Instructions to follow: Beginning with the line below that contains "Sport (671, 222)" and ending with the line that contains "[a8cdbc748f7499b71b3548f594199d22.jpeg] (549, 846)", copy every line exactly. Copy nothing else.

Dataset excerpts:

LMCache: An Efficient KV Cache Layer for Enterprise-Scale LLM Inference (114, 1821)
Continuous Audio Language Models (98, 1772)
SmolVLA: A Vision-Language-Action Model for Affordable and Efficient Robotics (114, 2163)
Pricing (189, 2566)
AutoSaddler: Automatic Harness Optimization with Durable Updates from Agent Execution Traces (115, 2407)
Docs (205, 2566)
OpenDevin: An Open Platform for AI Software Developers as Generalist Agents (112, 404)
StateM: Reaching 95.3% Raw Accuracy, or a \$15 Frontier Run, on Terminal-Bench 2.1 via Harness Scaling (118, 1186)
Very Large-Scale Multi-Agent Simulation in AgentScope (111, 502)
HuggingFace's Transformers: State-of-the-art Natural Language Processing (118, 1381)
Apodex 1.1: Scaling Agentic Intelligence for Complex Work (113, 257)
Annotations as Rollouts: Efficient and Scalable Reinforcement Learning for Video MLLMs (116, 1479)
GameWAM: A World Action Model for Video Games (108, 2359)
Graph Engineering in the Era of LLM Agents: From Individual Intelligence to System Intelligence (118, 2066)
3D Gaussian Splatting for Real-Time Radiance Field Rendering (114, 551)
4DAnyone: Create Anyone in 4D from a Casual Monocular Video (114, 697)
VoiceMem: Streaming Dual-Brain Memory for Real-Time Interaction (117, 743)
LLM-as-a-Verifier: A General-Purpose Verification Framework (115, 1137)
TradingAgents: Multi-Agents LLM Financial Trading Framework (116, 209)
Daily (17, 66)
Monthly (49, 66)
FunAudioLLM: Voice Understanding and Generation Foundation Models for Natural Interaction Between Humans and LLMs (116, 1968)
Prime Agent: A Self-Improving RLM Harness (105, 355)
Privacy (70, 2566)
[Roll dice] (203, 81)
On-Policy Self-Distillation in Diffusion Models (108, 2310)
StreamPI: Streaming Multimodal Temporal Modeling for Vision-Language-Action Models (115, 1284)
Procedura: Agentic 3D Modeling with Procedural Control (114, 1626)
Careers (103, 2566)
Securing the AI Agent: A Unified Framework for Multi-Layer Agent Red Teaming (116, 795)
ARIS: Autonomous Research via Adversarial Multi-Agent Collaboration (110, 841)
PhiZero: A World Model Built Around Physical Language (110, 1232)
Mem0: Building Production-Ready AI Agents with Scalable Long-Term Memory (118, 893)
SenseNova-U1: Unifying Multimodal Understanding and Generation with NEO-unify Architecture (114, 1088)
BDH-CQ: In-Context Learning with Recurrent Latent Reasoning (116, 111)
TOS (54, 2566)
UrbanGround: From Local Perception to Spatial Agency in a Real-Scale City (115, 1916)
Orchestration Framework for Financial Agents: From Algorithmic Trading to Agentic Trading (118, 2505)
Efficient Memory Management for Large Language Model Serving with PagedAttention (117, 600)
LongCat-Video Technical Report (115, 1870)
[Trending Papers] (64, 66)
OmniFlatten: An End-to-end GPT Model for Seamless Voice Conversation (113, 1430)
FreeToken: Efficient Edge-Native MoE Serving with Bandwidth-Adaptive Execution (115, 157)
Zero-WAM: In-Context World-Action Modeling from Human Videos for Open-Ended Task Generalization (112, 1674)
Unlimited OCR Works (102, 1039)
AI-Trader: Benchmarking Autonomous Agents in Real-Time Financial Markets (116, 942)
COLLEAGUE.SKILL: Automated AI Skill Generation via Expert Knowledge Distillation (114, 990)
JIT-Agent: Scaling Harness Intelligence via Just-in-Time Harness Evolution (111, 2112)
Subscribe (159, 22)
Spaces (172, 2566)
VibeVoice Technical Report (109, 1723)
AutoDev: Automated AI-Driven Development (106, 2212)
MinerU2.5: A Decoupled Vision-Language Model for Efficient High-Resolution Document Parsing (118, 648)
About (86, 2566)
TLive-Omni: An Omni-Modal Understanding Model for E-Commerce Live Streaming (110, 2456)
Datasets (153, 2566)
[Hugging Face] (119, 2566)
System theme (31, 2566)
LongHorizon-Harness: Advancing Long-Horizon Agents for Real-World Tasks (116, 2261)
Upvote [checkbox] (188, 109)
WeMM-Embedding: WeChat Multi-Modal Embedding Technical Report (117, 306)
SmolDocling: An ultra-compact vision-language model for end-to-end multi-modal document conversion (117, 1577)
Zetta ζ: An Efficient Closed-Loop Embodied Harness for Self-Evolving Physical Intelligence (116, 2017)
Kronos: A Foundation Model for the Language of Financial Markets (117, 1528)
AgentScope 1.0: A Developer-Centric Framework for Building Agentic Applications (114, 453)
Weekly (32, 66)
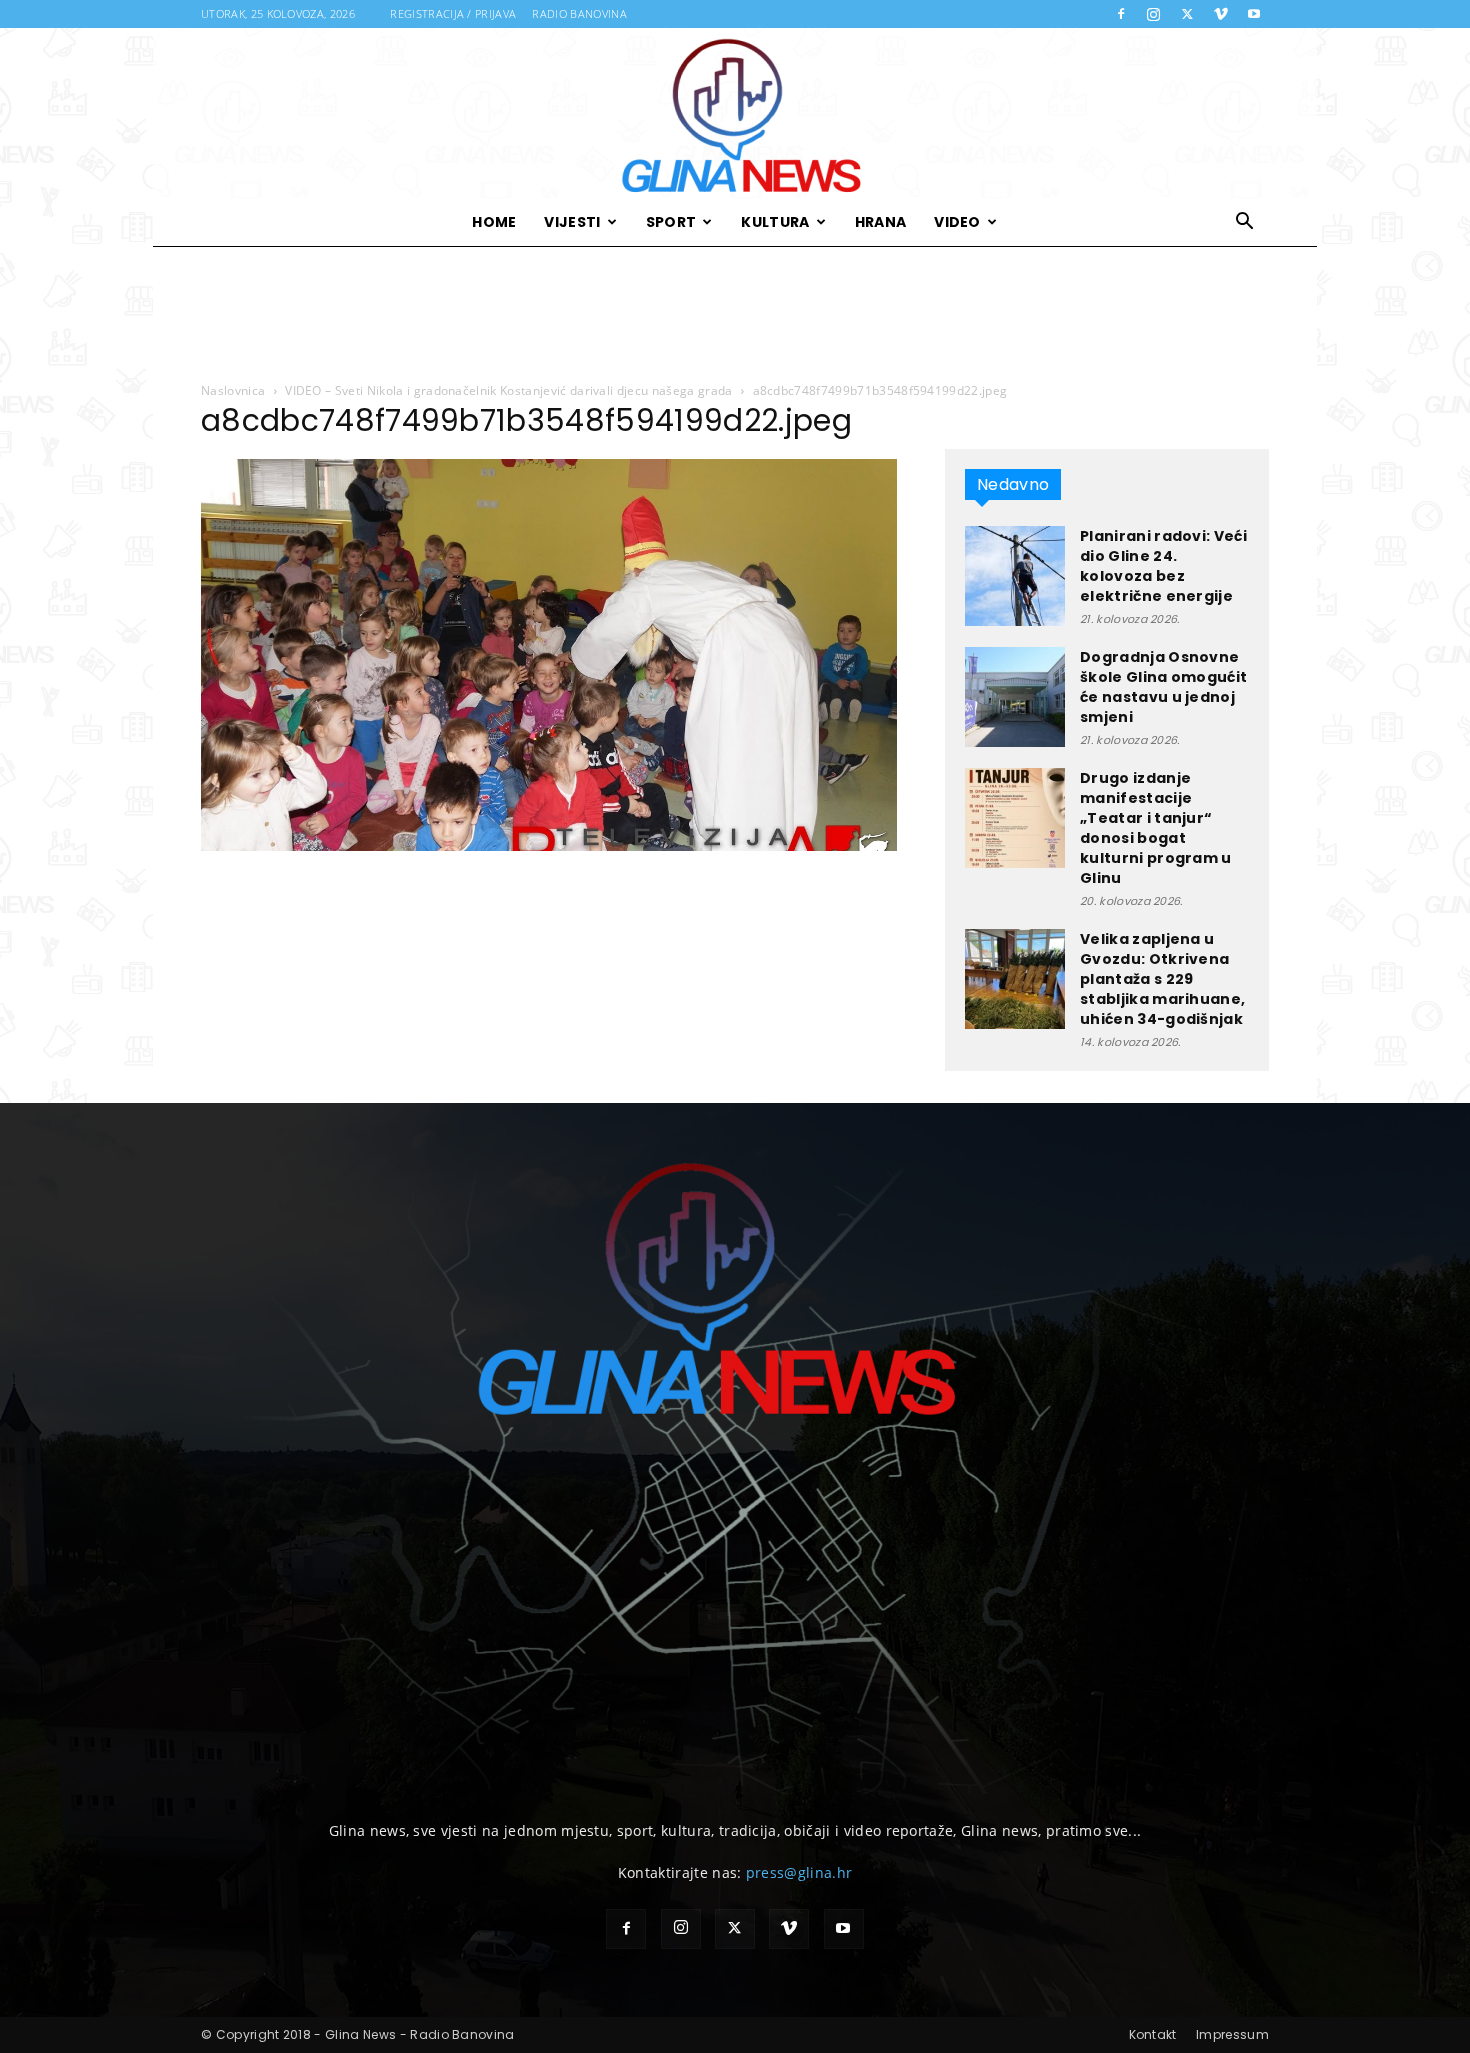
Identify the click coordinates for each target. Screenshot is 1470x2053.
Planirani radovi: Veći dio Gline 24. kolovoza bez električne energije (1163, 566)
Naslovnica (233, 390)
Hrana (881, 222)
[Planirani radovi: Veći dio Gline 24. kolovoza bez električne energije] (1015, 576)
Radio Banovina (579, 13)
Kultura (775, 222)
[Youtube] (1254, 14)
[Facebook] (1121, 14)
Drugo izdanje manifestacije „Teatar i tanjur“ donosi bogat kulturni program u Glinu (1156, 828)
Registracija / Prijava (453, 13)
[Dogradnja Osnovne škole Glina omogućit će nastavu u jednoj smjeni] (1015, 697)
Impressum (1232, 2034)
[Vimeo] (1221, 14)
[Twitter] (1187, 14)
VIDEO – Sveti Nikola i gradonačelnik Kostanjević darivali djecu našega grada (508, 390)
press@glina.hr (799, 1872)
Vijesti (572, 222)
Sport (671, 222)
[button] (1245, 223)
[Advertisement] (735, 315)
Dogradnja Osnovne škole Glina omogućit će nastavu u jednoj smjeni (1163, 687)
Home (494, 222)
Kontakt (1153, 2034)
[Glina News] (735, 113)
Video (957, 222)
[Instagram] (1154, 14)
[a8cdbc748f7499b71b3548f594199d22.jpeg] (549, 846)
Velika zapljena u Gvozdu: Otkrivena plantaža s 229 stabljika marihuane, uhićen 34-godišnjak (1162, 979)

Exercise output:
Sport (671, 222)
[button] (1245, 223)
[Advertisement] (735, 315)
Dogradnja Osnovne škole Glina omogućit će nastavu u jednoj smjeni (1163, 687)
Home (494, 222)
Kontakt (1153, 2034)
[Glina News] (735, 113)
Video (957, 222)
[Instagram] (1154, 14)
[a8cdbc748f7499b71b3548f594199d22.jpeg] (549, 846)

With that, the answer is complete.